Age-related features of the disease
The manifestations of isovaleric acidemia may vary depending on the age of the patient. In newborns, acute metabolic crises are observed, which require immediate intervention. In childhood, the manifestations may become less pronounced, but cases of relapse and crisis are still possible. In adult patients, the disease may manifest itself in a chronic form, with periodic exacerbations associated with dietary errors or viral infections.
Questions and Answers
- What are the main symptoms of isovaleric acidemia? The main symptoms include metabolic crisis, neurological disorders and a specific odor of sweat.

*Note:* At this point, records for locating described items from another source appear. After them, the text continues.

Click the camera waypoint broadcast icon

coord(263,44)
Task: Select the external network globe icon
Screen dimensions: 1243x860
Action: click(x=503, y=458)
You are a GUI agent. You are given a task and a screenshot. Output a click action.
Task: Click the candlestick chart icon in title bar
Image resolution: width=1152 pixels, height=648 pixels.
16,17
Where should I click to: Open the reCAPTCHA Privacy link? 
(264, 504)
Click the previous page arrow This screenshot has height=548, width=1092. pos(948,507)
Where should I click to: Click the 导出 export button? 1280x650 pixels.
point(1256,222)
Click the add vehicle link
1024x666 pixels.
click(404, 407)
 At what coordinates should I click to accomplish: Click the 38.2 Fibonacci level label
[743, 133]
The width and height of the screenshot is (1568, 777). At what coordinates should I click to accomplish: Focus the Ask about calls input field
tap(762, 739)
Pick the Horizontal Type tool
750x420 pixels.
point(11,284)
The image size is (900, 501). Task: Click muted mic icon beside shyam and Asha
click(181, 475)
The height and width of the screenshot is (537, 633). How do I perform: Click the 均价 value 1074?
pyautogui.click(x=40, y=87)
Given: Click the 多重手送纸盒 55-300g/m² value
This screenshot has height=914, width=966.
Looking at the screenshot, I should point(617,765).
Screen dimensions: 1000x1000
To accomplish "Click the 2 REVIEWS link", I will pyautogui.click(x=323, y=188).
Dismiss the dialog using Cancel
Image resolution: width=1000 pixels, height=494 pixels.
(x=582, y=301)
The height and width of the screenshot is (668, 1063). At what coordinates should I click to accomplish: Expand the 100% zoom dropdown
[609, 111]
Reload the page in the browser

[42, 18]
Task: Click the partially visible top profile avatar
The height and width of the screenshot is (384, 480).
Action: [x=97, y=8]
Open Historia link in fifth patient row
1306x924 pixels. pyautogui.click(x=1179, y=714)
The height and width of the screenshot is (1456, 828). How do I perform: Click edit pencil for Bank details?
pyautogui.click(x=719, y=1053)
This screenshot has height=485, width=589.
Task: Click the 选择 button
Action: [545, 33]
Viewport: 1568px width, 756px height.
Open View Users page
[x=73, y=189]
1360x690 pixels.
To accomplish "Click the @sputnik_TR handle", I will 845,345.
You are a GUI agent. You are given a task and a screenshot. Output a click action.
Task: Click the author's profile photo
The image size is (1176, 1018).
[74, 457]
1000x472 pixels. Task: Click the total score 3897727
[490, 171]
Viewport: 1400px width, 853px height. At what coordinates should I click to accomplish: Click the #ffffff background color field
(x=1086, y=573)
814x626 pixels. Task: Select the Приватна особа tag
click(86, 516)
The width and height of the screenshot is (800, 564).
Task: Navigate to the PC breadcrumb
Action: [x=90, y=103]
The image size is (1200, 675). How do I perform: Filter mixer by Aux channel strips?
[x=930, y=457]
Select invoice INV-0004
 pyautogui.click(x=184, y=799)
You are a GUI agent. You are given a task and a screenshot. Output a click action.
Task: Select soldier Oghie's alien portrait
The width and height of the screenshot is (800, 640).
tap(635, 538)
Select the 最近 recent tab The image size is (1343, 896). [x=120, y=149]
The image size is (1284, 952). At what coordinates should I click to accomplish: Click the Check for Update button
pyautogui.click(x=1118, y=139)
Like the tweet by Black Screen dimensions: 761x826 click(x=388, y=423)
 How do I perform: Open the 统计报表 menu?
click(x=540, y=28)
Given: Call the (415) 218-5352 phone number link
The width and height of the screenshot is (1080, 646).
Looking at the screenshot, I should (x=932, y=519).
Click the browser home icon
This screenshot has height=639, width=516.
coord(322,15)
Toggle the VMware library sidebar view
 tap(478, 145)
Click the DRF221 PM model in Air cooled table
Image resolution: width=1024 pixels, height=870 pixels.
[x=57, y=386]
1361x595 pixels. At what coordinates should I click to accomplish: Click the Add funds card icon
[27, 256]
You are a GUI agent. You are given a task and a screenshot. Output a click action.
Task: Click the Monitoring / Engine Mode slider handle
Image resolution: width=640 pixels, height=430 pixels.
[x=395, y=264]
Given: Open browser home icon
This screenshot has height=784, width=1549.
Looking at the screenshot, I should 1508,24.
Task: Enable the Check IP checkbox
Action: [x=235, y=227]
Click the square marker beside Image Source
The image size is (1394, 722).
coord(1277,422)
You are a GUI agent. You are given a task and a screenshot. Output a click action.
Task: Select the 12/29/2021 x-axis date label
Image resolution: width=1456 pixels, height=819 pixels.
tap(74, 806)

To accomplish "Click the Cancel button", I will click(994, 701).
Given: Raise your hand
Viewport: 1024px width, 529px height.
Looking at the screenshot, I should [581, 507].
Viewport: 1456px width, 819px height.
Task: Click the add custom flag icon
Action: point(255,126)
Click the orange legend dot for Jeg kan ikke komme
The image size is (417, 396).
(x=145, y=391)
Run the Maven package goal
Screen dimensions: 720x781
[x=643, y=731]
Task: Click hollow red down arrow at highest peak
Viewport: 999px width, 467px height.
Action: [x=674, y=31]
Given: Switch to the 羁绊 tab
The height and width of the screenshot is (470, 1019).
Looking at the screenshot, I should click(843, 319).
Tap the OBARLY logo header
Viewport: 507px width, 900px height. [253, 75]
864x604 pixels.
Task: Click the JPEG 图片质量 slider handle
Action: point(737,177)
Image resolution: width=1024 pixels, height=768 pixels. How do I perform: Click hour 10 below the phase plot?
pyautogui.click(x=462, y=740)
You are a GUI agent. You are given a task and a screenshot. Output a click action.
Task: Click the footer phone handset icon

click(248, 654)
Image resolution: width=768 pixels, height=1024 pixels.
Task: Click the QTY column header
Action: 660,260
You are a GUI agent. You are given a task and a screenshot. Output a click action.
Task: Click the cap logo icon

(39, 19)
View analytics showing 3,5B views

- How is the disease diagnosed? Diagnosis is based on laboratory tests specializing in the determination of isovaleric acid, as well as clinical examination.
- What is the treatment for isovaleric acidemia? Treatment includes a leucine-restricted diet, pharmacologic therapy, and, in rare cases, surgery.
- What is the prognosis for patients with this disease? By following medical recommendations and diet, patients can lead normal lives, although the risk of complications remains.
- What is the genetic predisposition to the disease? Isovaleric acidemia is an autosomal recessive disorder associated with mutations in the IVD gene.
According to Dr. Oleg Korzhikov, if there is a hereditary predisposition to isovaleric acidemia, it is important to conduct early diagnostics and regular examination of newborns. Parents should pay attention to changes in the child's behavior and health, especially in the first months of life. In addition, it is recommended to seek genetic counseling for more detailed information and recommendations.